UNDP in both its annual “Human Development Report” (HDR) and in the derivation of its Human Development Index (HDI) now also resort to PPPs, although the text of the HDR makes extensive reference to exchange rate based values. PPP estimates, in equalizing price level differences between countries, provide a quite different perspective on income levels—compressing the range in incomes between rich and poor countries. The assumption of “one price” for each outlay item may conceal the fact, however, that the poor pay more for many of the goods and services they buy (and especially when such prices are adjusted for quality factors). These comparisons suffer from the fact that the “global” view is still dependent on a comparison of the adjusted mean incomes which are specific to each country, even when these are appropriately modified to take account of differences in population size. As is readily recognized, mean income (or even the median income as interpolated from household income studies to a “national”) level[4] fails to provide any information about the potentially wide variations in incomes within any given country. Indeed, in many other respects, GNP or GDP per capita is a very imperfect “locator” of representative average individual income level. Both include imputations for implied incomes that are fixed and generally non-realizable or fungible in any other more liquid form. GNP also includes gross operating surpluses that are usually attributable—but not necessarily disbursable or distributed—to a very limited number of people. Furthermore, GNP incorporates a “depreciation” or “capital consumption” provision that is tied to a specific element that is not disbursed generally.

Nevertheless, an important instance where this approach to global assessments has achieved a high level profile is the latest 1999 UNDP Human Development Report on “Globalization with a Human Face.” Page 2 in the “Overview” section of this report provides, in the very first chart, a picture of the “Stark disparities between rich and poor in global opportunity.” Using exchange rate based numbers, the HDR starts with ‘shares of world GNP’ as measured by the control of global GNP produced by the richest 20% (86%), middle 60% (13%) and poorest 20% (1%) of countries.

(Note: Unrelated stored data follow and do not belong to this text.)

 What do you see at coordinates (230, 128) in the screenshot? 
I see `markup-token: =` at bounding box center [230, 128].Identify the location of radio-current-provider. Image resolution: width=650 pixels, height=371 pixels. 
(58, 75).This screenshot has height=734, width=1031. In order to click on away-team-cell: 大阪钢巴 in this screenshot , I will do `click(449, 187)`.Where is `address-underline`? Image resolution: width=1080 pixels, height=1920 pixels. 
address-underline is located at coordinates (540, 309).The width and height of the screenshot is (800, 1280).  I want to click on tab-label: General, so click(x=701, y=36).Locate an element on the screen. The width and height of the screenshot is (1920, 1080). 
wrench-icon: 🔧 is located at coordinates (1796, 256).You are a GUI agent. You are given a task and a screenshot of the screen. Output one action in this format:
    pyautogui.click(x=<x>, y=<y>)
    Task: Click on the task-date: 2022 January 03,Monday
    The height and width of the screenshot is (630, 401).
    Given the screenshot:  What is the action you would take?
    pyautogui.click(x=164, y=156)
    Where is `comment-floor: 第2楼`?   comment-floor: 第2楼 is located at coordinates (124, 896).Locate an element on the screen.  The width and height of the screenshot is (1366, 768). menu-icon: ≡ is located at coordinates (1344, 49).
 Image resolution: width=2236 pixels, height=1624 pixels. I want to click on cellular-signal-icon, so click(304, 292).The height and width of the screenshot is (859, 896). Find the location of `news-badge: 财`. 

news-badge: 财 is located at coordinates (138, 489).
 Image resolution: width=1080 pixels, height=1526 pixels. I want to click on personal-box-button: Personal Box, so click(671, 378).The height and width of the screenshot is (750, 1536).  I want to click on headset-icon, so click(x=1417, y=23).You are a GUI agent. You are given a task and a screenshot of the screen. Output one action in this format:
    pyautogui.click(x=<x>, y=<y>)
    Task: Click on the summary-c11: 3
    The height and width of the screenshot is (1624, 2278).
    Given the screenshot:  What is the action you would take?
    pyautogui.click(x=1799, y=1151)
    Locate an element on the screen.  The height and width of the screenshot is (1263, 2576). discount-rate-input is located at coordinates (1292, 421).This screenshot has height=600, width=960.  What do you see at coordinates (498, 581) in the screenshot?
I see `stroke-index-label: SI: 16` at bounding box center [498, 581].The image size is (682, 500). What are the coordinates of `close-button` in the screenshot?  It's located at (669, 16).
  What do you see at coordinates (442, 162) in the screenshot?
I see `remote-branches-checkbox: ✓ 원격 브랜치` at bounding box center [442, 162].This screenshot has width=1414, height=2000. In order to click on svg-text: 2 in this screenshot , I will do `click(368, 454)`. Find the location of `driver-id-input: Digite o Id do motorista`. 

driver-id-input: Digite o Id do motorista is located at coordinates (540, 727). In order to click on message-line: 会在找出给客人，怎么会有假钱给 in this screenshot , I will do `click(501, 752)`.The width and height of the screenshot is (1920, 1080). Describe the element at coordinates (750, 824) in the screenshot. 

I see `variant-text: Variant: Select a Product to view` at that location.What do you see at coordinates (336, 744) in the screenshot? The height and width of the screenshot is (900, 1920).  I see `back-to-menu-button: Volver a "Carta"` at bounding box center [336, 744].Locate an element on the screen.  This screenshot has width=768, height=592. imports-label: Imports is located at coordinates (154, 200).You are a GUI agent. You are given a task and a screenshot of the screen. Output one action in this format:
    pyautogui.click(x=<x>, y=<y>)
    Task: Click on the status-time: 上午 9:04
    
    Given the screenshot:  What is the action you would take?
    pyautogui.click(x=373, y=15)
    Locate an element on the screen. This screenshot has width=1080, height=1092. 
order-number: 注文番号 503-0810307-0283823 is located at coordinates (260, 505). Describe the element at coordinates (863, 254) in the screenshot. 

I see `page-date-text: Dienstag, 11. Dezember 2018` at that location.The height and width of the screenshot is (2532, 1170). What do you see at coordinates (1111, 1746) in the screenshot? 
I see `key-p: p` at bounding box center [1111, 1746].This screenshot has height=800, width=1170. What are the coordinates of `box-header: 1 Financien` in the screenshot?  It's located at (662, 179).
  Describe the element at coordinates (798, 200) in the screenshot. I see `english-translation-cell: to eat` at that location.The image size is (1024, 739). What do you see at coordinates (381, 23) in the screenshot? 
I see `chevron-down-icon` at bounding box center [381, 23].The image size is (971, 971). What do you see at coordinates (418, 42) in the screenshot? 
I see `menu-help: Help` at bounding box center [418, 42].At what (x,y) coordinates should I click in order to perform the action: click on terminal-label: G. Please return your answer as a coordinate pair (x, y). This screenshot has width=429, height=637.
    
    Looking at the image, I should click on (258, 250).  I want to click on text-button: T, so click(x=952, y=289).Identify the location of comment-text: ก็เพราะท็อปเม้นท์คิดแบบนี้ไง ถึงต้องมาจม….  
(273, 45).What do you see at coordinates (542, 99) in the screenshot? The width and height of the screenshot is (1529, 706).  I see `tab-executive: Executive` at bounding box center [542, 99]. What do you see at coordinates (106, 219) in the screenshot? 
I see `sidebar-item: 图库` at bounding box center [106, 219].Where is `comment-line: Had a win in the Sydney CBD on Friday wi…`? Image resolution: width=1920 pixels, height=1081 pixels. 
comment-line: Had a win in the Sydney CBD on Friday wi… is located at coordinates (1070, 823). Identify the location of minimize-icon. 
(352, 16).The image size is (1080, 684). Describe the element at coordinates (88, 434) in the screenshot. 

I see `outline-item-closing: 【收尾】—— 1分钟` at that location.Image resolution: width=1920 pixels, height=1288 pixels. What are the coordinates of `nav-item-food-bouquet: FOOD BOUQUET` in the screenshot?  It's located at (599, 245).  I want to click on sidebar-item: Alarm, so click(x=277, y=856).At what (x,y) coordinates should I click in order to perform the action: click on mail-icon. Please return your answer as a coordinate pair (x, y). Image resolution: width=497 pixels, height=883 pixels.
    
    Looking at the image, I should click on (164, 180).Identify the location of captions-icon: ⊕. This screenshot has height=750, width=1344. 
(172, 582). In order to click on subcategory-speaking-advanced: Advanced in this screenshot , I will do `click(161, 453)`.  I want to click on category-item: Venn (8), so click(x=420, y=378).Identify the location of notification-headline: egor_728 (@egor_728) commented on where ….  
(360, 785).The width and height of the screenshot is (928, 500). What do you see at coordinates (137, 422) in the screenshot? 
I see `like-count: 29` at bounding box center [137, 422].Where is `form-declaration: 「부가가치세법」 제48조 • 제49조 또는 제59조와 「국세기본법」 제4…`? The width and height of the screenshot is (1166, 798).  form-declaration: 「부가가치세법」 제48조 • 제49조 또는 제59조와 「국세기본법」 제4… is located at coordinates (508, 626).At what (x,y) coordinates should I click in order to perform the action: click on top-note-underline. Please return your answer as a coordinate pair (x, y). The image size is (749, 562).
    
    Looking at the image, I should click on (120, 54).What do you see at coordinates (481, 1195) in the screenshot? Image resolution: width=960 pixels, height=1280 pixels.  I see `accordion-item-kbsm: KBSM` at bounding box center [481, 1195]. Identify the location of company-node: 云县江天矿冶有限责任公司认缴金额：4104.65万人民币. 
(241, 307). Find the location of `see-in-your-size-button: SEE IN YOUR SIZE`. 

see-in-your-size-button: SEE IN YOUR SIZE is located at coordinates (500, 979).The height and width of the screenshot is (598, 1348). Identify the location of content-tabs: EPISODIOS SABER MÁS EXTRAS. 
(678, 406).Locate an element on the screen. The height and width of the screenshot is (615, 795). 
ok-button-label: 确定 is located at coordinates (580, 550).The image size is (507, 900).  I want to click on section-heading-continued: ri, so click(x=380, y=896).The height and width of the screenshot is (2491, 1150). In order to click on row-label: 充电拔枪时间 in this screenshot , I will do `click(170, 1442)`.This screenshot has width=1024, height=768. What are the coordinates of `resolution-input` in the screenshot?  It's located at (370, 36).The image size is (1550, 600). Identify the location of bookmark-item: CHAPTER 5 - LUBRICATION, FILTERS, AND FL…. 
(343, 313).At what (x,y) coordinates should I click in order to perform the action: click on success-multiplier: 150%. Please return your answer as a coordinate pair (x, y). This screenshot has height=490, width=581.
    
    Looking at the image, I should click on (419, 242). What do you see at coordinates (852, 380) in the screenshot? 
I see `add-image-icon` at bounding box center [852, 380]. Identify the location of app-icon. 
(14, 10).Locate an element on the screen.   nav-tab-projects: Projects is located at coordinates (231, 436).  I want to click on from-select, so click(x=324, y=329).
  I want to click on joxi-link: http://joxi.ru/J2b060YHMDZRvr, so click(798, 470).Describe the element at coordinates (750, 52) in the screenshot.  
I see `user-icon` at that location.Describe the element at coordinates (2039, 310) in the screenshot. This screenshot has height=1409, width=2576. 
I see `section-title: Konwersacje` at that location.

The Report goes on to add that more than 80 countries (the UN now recognizes 188 member countries and 174 are scaled in the HDI) still have per capita incomes lower than they were a decade or more ago. It emphasizes the fact that, as between countries, inequality has increased. The income gap between the fifth of the world’s people living in the richest countries and the fifth in the poorest was 74 to 1 in 1997, up from 60 to 1 in 1990 and 30 to 1 in 1960. In just over thirty years, the average income gap doubled. The HDR points out that the nineteenth century, too, inequality grew rapidly. During the last three decades of that century, in an era of rapid global integration, the income gap between the top and bottom countries increased from 3 to 1 in 1820 to 7 to 1 in 1870 and 11 to 1 in 1913. These comparisons are confused, however, by exchange rates which have varied considerably across countries over time, and by the Gerschenkron effect that distorts income measures over that period.

The 1999 HDR argues, convincingly, that taking just the past decade alone, there has been an increasing concentration of income, resources and wealth among people, corporations and countries -- rather than any growing convergence as had been widely predicted as a consequence of increasing globalization and freer trade. Instead of improving general well-being, globalization has lead to financial volatility and economic insecurity and may thus pose a greater threat to those who have in fact no responsibility or control for over the state of affairs in which they find themselves. These groups, furthermore, have fewer means to withstand any exposure and vulnerability to such external risks.